Table 1 A comparison between commercial AIoT-enabled assistive eyewear for VI Users, and the proposed solution

Product		Approx. Cost	Cost
Name	Technology Used	in USD	Effectiveness	Pros & Cons	Target User Group
OrCam MyEye	• Wear clip camera, AI • OCR, TTS • Gesture control • Cloud access	3000–4500	Low–medium	• High accuracy • Expensive, heavy	Blind and low-vision users who need robust text and face recognition
Ally Solo glasses/AI Vision glasses	• Camera, AI, Bluetooth • Cloud access • Open-ear speaker • Companion app	350–750	High	• Extended battery life • Low-cost, lightweight • Companion to smartphone • Aira integrated	Blind and low-vision users
eSight 4	• High resolution display goggles • Video processing	4500–6000	Low	• Magnification contrast enhancement • Very expensive • Not suitable for users with no light perception	Low vision users (macular degeneration) with usable residual sight
IrisVision	• OCR, voice control, magnification, • Companion app	2500–3500	Medium	• Affordable • Magnification & media features • Useful for home/VR/reading • Less suitable for fully blind users	Low vision users (macular degeneration) who need magnification
NuEyes Pro Series	• Augmented reality (AR)/mixed reality (MR) enabled • TTS, OCR, magnification	3000–6000	Medium–low	• Strong AR features • Good magnification & assistive controls • Highly expensive	Low vision users
Proposed: AIoT-Based Smart Assistive Eyewear	• Light-weight on-device camera, AI, Bluetooth • TFLuna LiDAR sensor • TTS, OCR	300–400	Medium–low	• Extended battery life • Low-cost, lightweight • High accuracy	Blind and low-vision users

3 Problem Formulation and Contributions

Many existing assistive solutions are priced beyond the financial reach of VI users. In India, a large portion of the VI population relies on modest means of income such as begging, singing or selling handmade items on the street. Setting high prices for these assistive technologies prevents these tools from reaching the intended users and fails to serve their actual purpose. To address this, the proposed model utilizes online CV services as a cost-effective alternative. These services are capable of analyzing images, generating interpretations, and providing textual descriptions, thereby helping reduce the overall development cost. This proposed technique is an innovative smart eyewear system designed to empower VI individuals by enhancing their confidence and independence in navigating their surroundings. This solution leverages the integration of AI and IoT technologies to deliver real-time audio descriptions of the environment.
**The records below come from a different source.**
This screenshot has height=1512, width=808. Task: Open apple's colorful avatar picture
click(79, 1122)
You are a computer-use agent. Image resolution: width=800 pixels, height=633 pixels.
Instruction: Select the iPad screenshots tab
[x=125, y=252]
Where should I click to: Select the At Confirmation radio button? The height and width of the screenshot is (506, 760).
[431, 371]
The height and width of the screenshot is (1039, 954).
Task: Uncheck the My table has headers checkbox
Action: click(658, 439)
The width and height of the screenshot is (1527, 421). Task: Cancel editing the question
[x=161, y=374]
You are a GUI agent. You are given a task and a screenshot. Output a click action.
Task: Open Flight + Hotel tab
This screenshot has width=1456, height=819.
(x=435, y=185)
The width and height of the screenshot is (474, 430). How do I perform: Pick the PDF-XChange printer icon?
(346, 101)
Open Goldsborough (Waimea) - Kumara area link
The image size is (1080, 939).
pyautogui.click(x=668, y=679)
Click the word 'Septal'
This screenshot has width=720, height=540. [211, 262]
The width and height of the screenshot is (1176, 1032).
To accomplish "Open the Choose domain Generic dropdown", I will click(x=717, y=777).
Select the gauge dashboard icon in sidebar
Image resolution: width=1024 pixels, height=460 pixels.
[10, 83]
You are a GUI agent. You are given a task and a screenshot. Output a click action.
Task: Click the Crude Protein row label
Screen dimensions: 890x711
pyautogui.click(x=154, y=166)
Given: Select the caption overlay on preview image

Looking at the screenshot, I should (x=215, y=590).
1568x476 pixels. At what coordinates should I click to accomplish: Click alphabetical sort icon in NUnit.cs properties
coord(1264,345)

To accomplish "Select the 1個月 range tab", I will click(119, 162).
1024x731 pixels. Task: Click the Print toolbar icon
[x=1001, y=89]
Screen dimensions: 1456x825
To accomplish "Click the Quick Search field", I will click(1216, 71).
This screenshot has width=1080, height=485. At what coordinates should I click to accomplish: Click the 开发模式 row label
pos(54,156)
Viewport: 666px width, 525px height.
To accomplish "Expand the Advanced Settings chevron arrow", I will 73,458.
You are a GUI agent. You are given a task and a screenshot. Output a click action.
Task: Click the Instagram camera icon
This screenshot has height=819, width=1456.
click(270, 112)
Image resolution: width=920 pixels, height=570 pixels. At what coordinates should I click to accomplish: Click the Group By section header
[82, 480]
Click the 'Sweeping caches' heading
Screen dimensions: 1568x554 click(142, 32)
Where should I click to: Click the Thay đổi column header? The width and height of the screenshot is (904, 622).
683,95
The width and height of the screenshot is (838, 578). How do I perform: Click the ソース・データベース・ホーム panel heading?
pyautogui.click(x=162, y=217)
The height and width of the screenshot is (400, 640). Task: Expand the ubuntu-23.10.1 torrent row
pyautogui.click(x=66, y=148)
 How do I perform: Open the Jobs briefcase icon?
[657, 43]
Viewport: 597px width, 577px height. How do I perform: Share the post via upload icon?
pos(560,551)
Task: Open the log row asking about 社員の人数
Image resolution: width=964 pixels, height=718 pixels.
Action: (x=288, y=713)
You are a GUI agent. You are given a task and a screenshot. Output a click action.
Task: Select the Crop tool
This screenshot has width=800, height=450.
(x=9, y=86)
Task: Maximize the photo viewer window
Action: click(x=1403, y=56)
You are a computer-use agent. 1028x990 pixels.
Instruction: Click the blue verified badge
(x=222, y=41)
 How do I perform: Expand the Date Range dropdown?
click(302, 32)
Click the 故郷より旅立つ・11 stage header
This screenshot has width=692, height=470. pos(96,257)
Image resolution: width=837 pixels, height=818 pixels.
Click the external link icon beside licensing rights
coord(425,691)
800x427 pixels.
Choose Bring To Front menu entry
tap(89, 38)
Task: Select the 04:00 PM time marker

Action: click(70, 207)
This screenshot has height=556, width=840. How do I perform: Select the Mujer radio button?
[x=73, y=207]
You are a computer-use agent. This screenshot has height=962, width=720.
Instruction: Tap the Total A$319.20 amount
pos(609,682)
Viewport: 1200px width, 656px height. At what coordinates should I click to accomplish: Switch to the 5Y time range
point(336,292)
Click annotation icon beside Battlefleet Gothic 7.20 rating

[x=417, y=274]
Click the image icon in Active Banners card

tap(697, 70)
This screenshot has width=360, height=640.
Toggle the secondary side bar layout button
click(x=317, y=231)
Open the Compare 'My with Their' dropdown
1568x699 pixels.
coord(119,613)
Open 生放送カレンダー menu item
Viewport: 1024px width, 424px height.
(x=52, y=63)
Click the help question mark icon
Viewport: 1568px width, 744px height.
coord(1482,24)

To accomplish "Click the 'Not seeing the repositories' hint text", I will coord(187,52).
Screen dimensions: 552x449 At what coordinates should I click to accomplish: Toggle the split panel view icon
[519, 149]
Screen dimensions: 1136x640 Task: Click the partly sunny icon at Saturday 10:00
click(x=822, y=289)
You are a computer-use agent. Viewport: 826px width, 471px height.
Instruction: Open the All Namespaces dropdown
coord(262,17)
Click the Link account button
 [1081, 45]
The key contributions of this work are summarized as follows:

• A novel AI-based smart eyewear system for enhancement of the navigation independence and situational awareness of visually impaired individuals. The system leverages the integration of AI and IoT technologies to provide real-time audio feedback describing the user’s surroundings.

• The device is capable of detecting and identifying multiple classes of objects, including human presence and other immobile objects, thereby assisting in both navigation and everyday tasks.

• Real-time audio descriptions are delivered through a Bluetooth-enabled neckband, ensuring a hands-free and unobtrusive user experience.

• An emergency SOS alert feature is integrated into the system to enhance user safety in critical situations.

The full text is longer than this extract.